I thought RP meant "Role Play", as in, using your imagination to pretend you are something/someone. RPing is purely imagination that you bring to reality. It is all pretend, not real.
Do you really need a number to tell you how strong your character is for role playing reasons? Or one to tell you how smart they are? Attributes are pure meta gaming information, since pen and paper games cant show action, you need values to base your chance of success on with a given task. That is irrelevant with an action based game.
Role playing is the act of taking on the role of another and stepping into their story. But it's also an active thing, rather than passive. It's not the same thing as putting yourself in the shoes of a the main character of a book you're reading. Now, you've already demonstrated a penchant for throwing out and ignoring anything that happens in the game that doesn't fit what you want, then making up something else to replace it with. Just like you example of how you don't actually have to join the College over in the storytelling thread. You just pretended it didn't actually happen. With an approach or attitude like that, you might as well be reading or writing a story, rather than actually role playing.
Or better yet, you might as well be role playing a chat room. Which I have done before. You'd love it. No rules. No structure. You get to be who you want to be and do what you want to do. The place I frequented back in the day had humans, elves, dwarves, vampires, werewolves, dragons, immortals, super saiyins, and so much more. I was in there one night when two Lauranas (from Dragonlance) walked in, then proceeded to have an IC argument over which one was the real one. Then there was the person that claimed his character could lift 100+ tons, which, of course, meant that he could rip my character apart into tiny pieces with his bare hands. It was loads of fun. Then the site closed down and I had to go looking for someplace else.

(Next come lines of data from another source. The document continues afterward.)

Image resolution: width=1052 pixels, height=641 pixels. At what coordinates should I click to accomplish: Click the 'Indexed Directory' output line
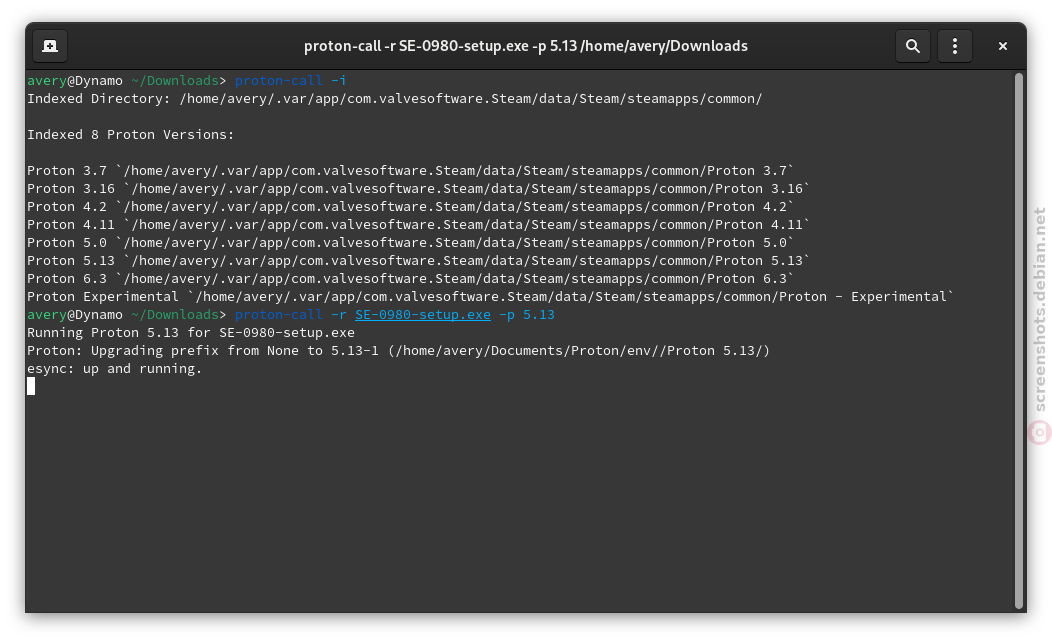[394, 99]
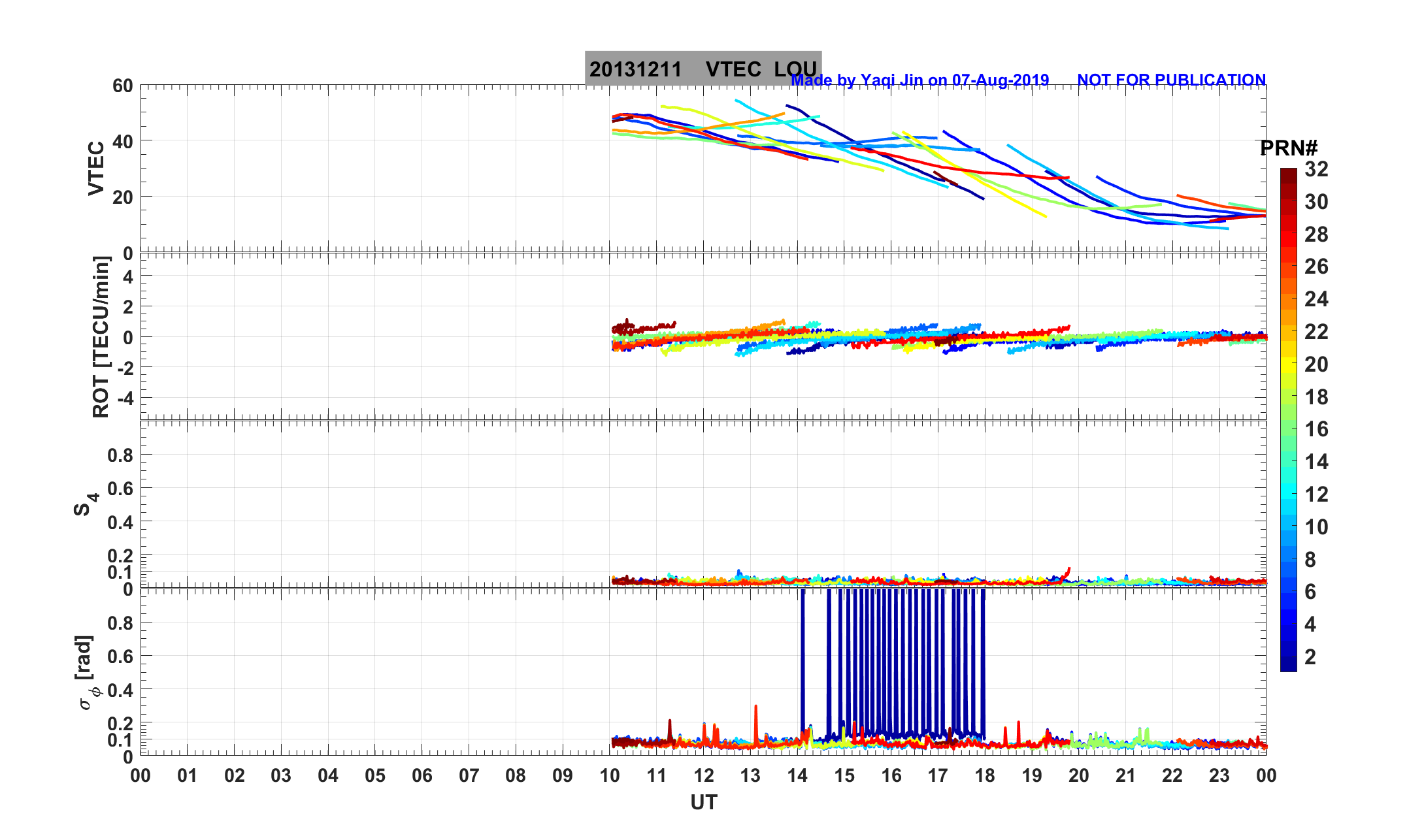Click the yellow PRN 20 colorbar segment
This screenshot has width=1407, height=840.
click(1288, 364)
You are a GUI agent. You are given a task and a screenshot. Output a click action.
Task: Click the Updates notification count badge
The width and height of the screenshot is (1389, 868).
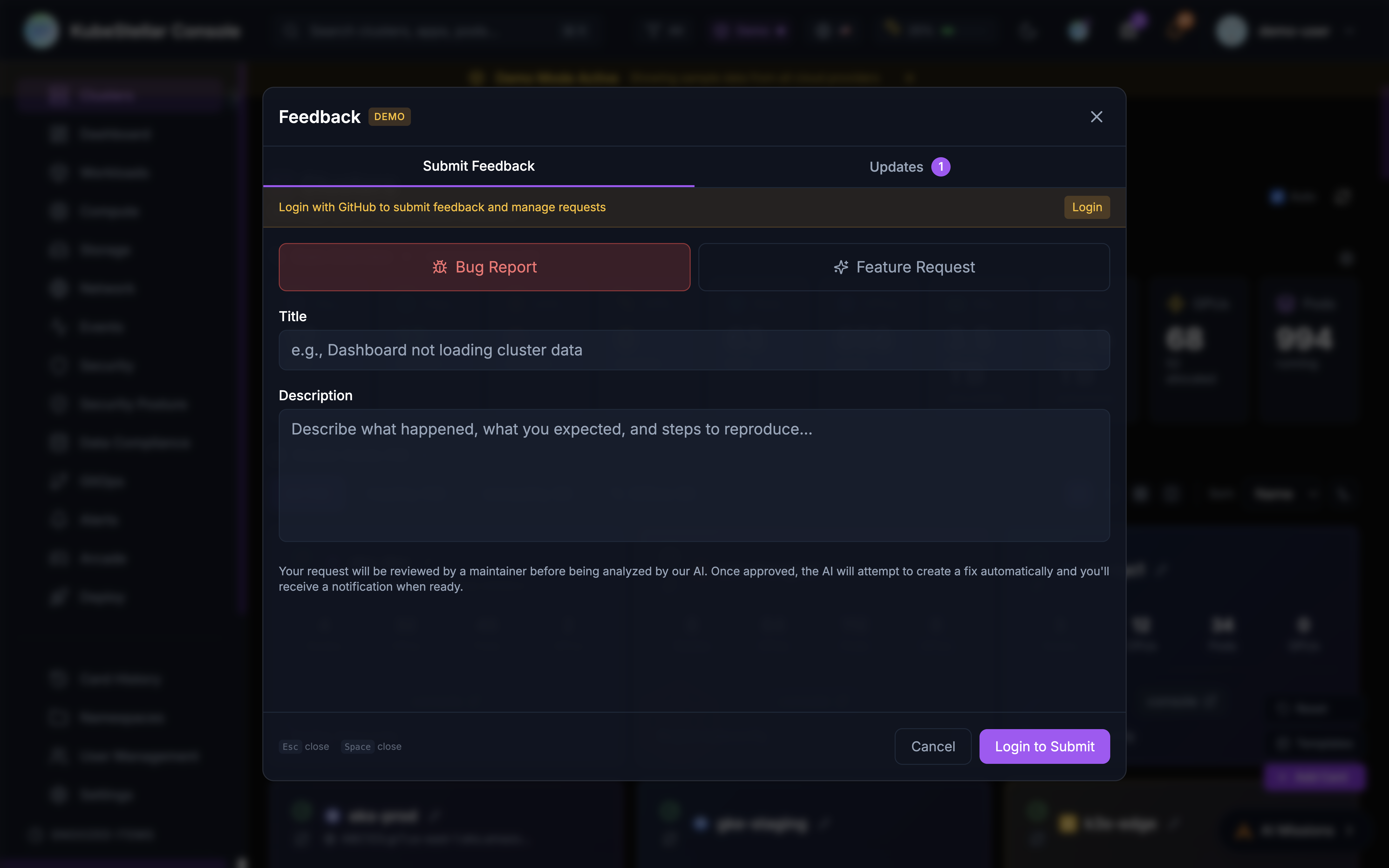941,166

I eventually found that new place. This one was different. It combined the chat room based role playing style with a system of skills and attributes. All characters had to be approved to ensure they met certain guidelines and fit within the lore. Members of the site also volunteered as story hosts or game masters to make rulings on activities involving the attributes and skills. Despite the rules and structure, this site made for a far richer role play experience. Why? Because those rules and structures acted as a framework upon which we could build our characters. I couldn't very claim that my character was a master swordswoman when her skill was just 20. Nor could I claim she could lift 100+ tons when her strength was only 10. So the character had to start out as a poor young woman with little more than a rust sword to her name that she was still learning to use, out to make her fortune. By the time I left that site, through social interactions and increases in attributes and skills, she was a wealth woman, leader of a mercenary company and among the most skill and powerful fighters of the site. Her evolution had been facilitated by the increase in her stats and attributes. She was more skill, stronger and faster than when she first showed up. In fact, her sword skill was the highest on the site. However, she was not the strongest or the most agile, so others could still have the edge over her in a fight.
Skyrim is very similar, though without the social interaction. Yes, the game is all about telling your own story, but not within a vacuum. The story is intended to be told within the context of the game world, using the game's mechanics to facilitate the building and evolving of that character. Like my character on that second site, a new character in Skyrim cannot be a master swordswoman when her skill is only 15. As her skill increases, and the story progresses, she evolves as a character. The framework Skyrim uses for building up your character has some gaping holes in it. Yes, you can use your imagination to gloss over them and pretend they don't exist, but that doesn't mean the holes go away. You can deride numbers and dice rolls all you want, but when you get right down to it, that's all Skyrim is. Just because it has a fancy graphical interface and it responds to pressing buttons doesn't change that.